Types of Foreclosure

Arizona, California and Nevada permit two types of foreclosure proceedings. This mainly discusses the non-judicial foreclosure because it is the most common. Non-judicial means that the process is administered without court supervision, which greatly streamlines the foreclosure timeline while still protecting the rights of the lender and the borrower.

Non-Judicial foreclosures are enabled through the Deed of Trust, which contains a power of sale clause. The Deed of Trust is signed by the borrower at the time the loan is given. The power of sale clause may identify the trustee, plus the timeline and other terms of any foreclosure actions that might take place. The lender must proceed according to the strict procedures and timeline of notifications and waiting periods, then may take back the home and sell it to recoup the debt. By electing the non-judicial procedure, the lender agrees that the sale of the home will completely fulfill all obligations of the debt.

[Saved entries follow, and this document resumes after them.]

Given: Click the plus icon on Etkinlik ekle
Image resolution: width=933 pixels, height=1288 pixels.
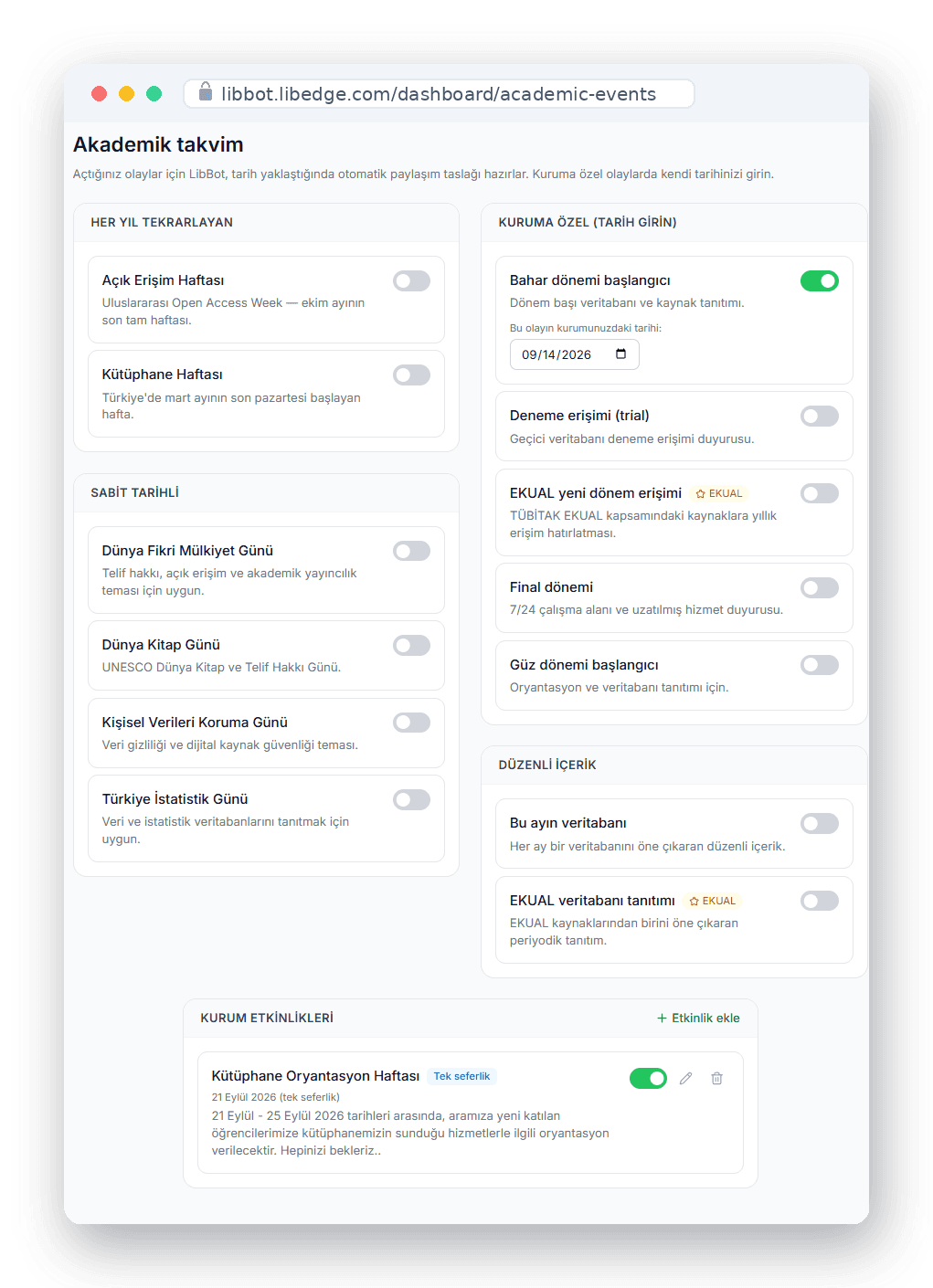Looking at the screenshot, I should (x=662, y=1019).
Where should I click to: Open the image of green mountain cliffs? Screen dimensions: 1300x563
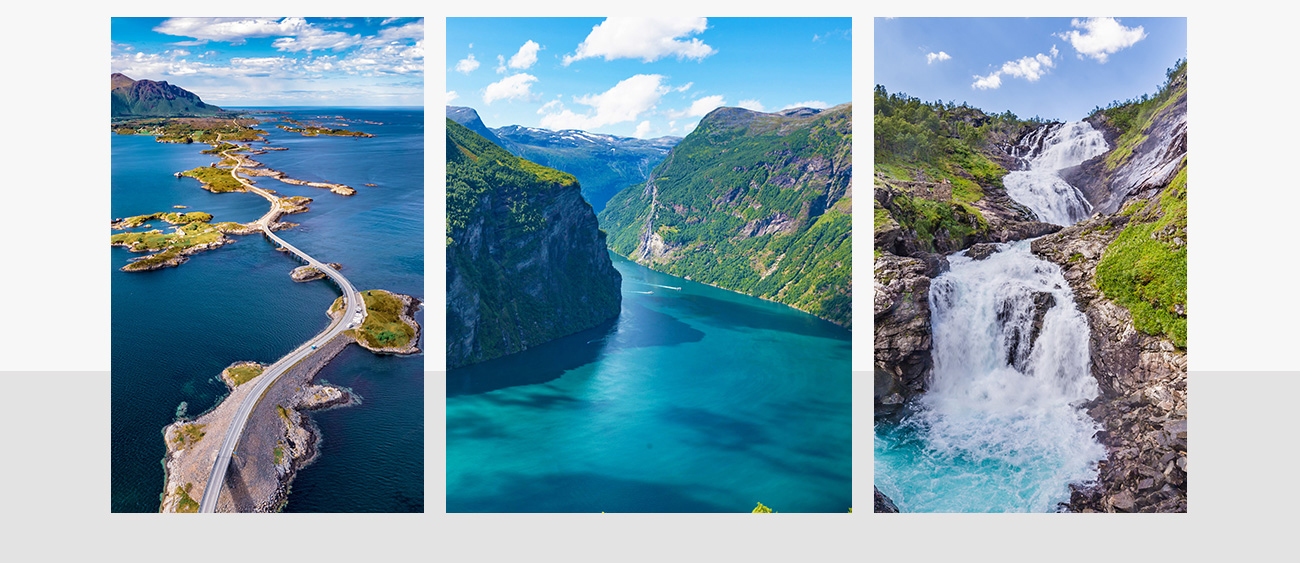[649, 265]
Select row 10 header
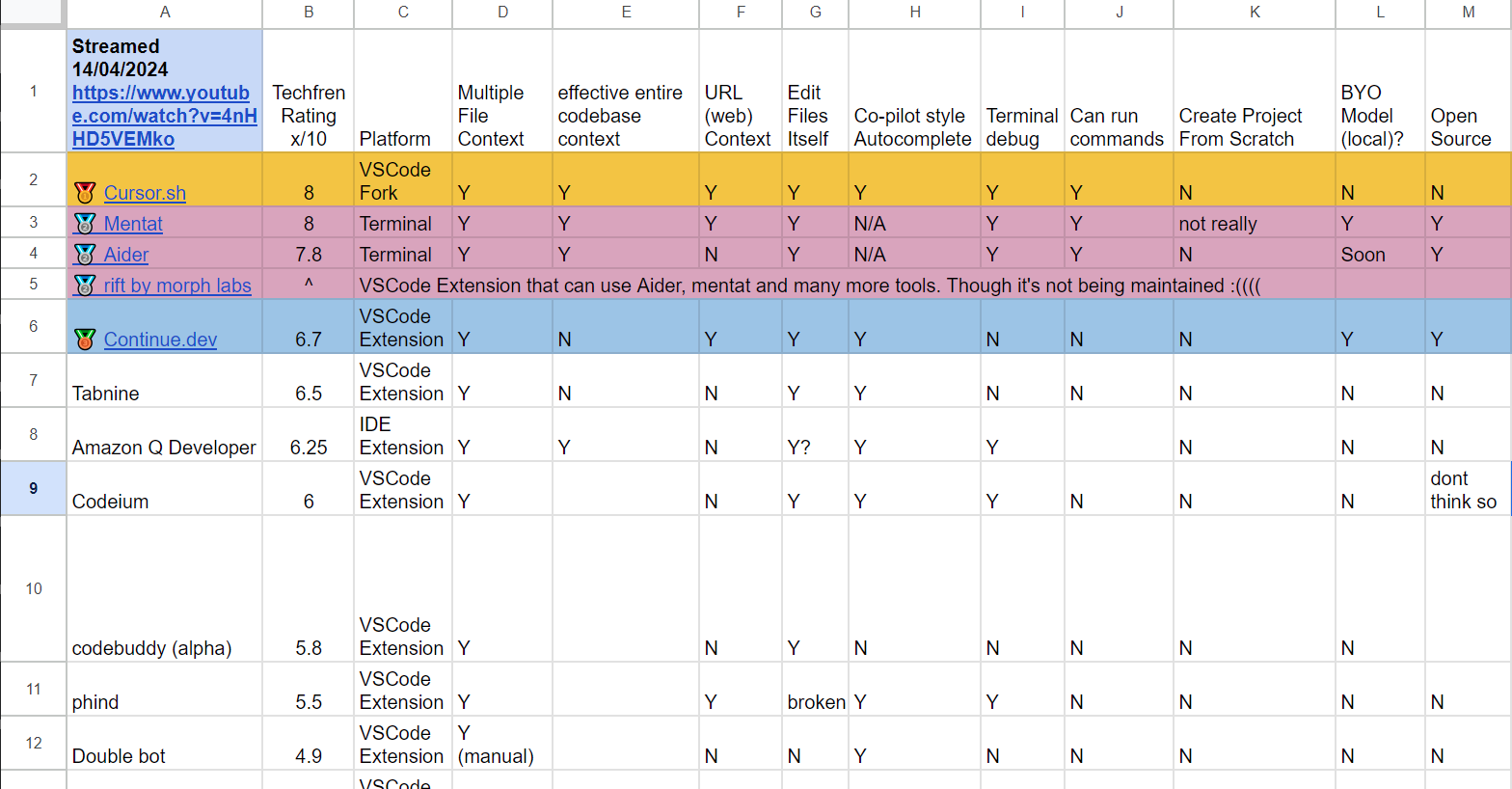The image size is (1512, 789). click(34, 588)
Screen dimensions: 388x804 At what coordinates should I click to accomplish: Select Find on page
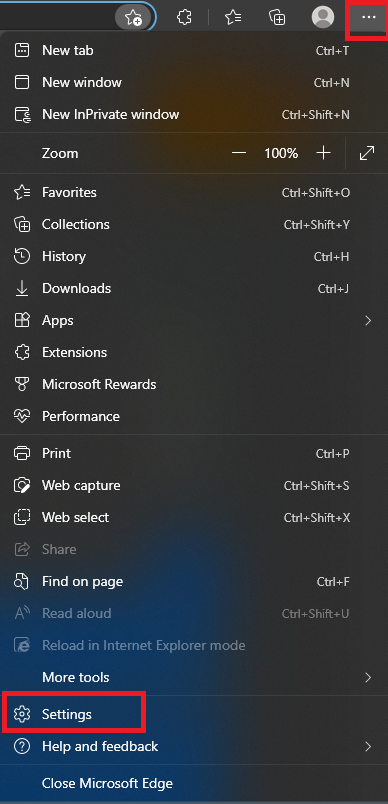coord(194,581)
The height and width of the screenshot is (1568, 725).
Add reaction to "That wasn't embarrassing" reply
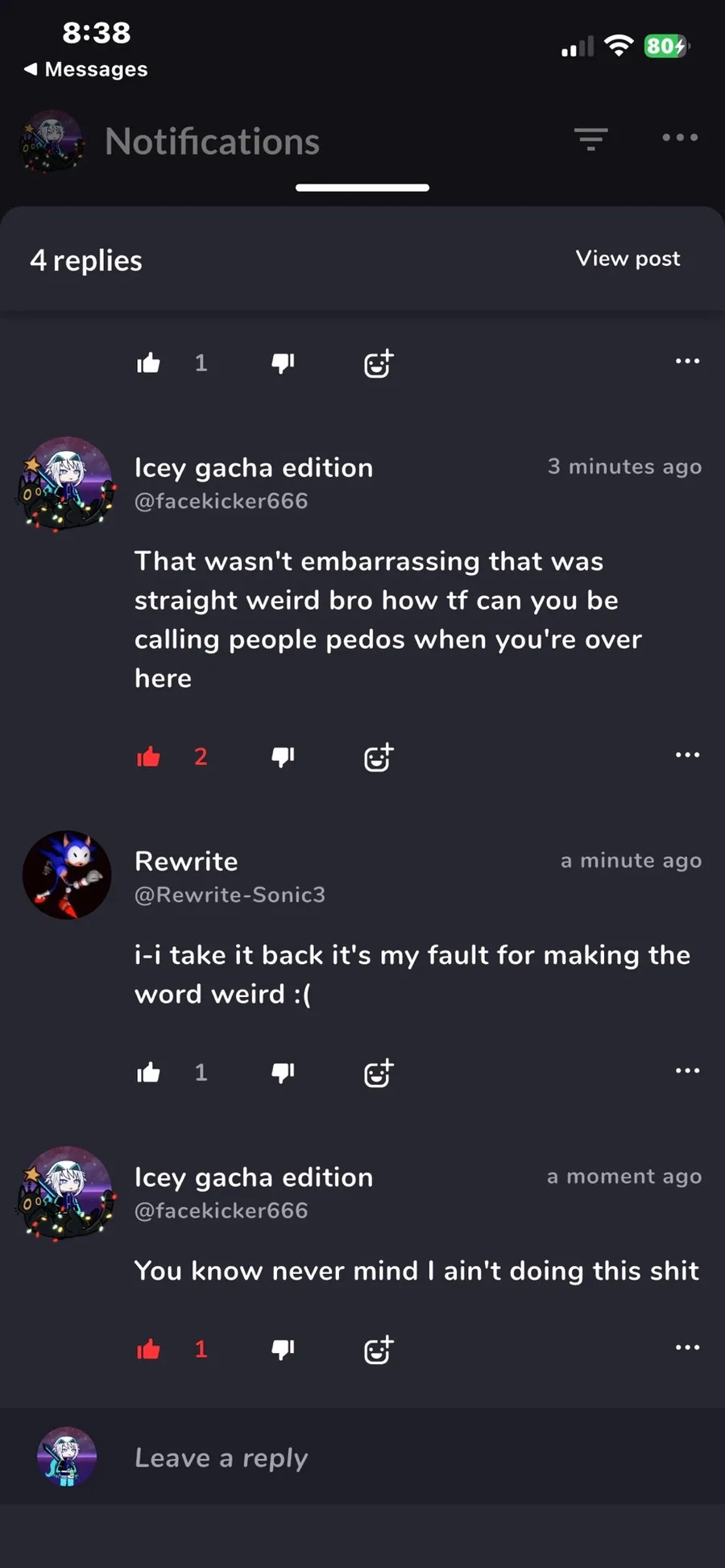point(378,758)
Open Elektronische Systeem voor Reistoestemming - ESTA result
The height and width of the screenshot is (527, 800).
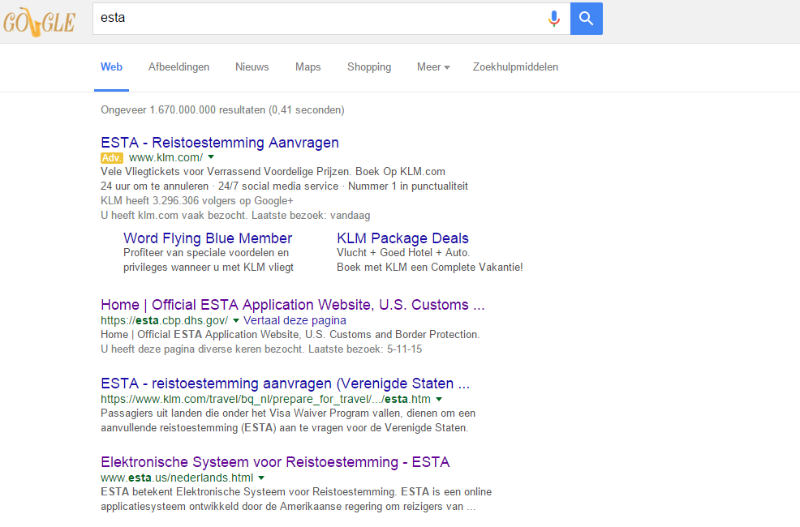pyautogui.click(x=275, y=462)
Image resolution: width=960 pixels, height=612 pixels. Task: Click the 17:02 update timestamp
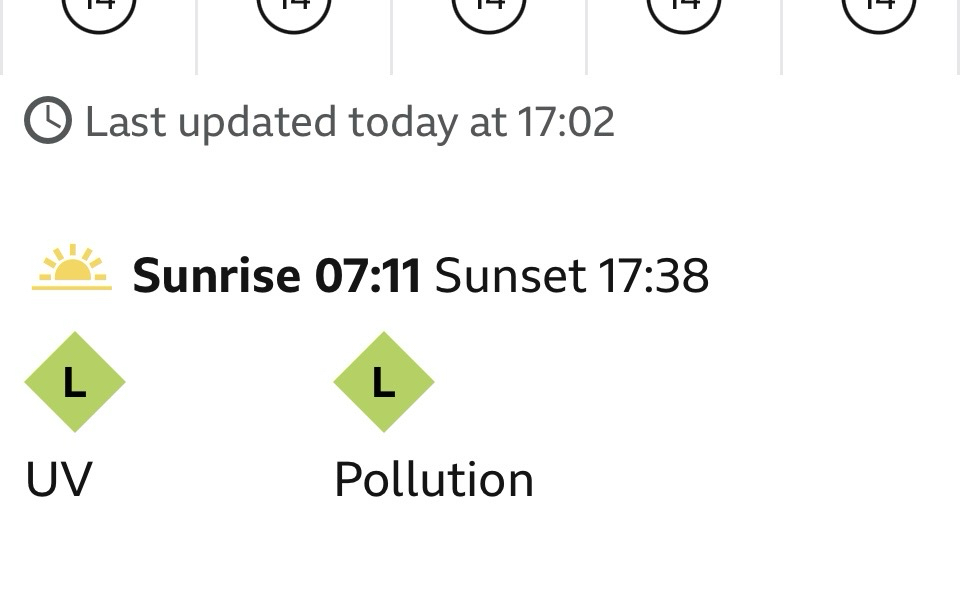click(566, 123)
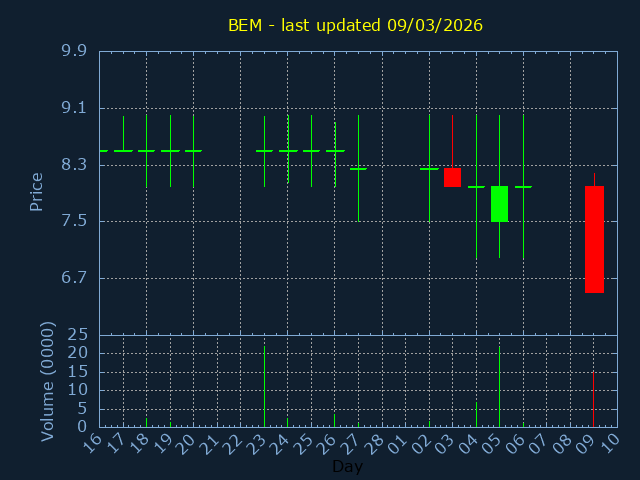640x480 pixels.
Task: Click the 25 volume tick label
Action: click(77, 335)
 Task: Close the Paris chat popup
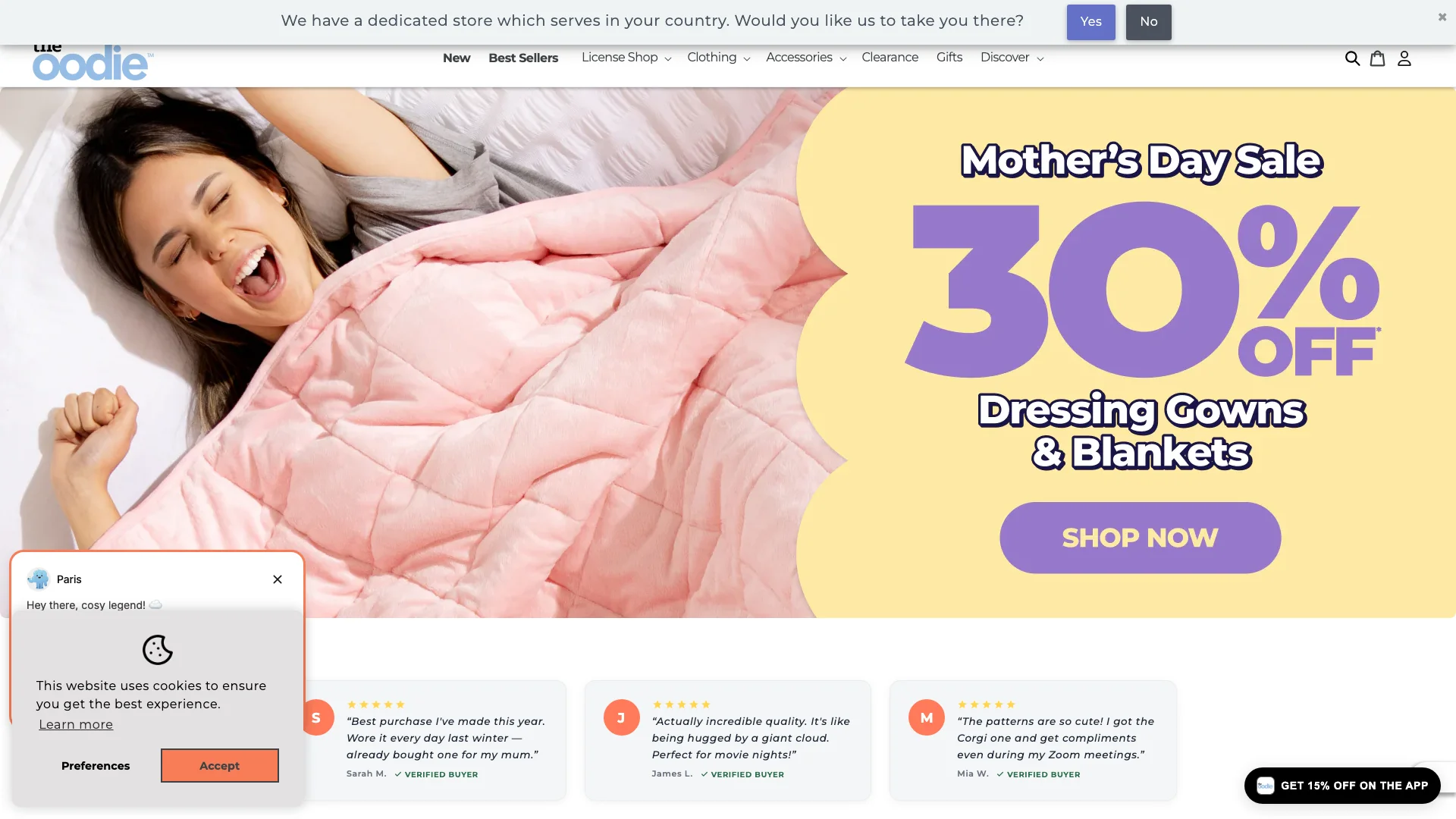278,579
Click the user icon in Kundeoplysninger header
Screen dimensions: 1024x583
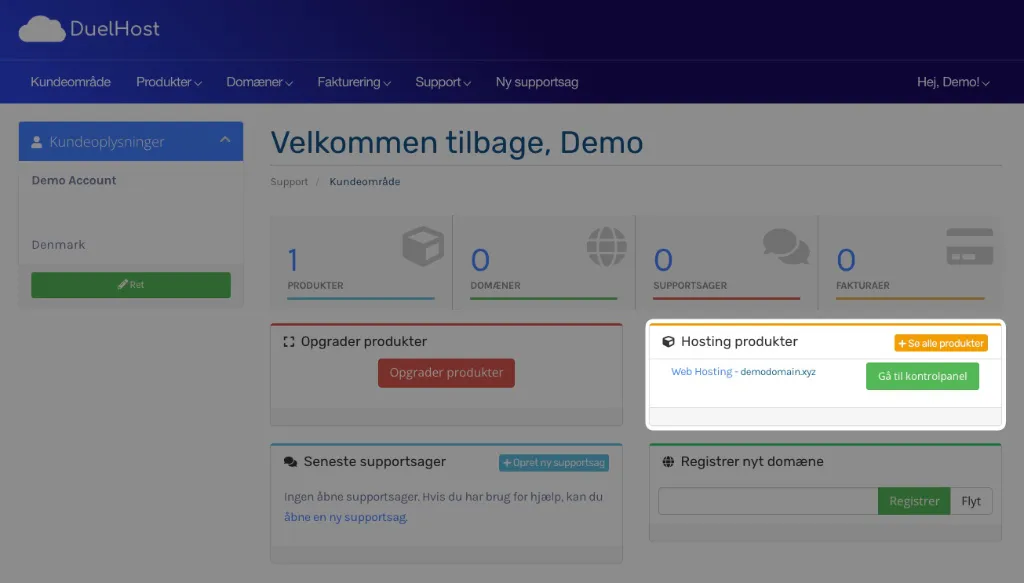point(37,142)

Judicial foreclosure is a more complicated, expensive and time-consuming route toward the same end. The lender files for foreclosure in court and then records a notice of the pending lawsuit (lis pendens). After service of the lawsuit upon the parties named as defendants, those parties have an opportunity to answer. There will be a trial and at the conclusion of the trial the judgment for foreclosure will be issued. Then the judicial sale process begins. The auction proceeds are used to reduce the debt and payoff penalties, costs and attorney fees, but in specific situations, the lender may also ask for a deficiency judgment against the borrower, which means that if the auction did not cover the amount owed plus all the associated costs, then the lender can pursue the borrower for the additional amount. Sometimes a judicial foreclosure allows a right of redemption period in which the borrower is allowed to buy the property back from the successful bidder, often up to one year following the sale (six months in Arizona), however, there is no redemption period; after the auction, it is over.

Whether the lender chooses to foreclose under non-Judicial or Judicial proceedings, in most states it is an “either-or” situation in which only one action may be taken for the recovery of any debt or enforcement of any right secured by a mortgage or other lien upon real estate.

Greatly simplified, the non-judicial foreclosure process consists of three general steps.

STEP ONE

First “Notice” is Filed (i.e., Notice of Default or Notice of Sale)

STEP TWO

Sale Date Set

STEP THREE

Sale or Auction is Held

Step One: If the lender does not receive loan payments as specified in the deed of trust, it may file a document with the county recorder in which the property is located. The exact document varies by state, but may be a Notice of Default (NOD) or Notice of Sale. The notice must then be mailed to all parties with a recorded interest in the property (or with a recorded notice requiring said notice) via certified or registered mail or both. The borrower is given a specified time frame in which to bring the loan current.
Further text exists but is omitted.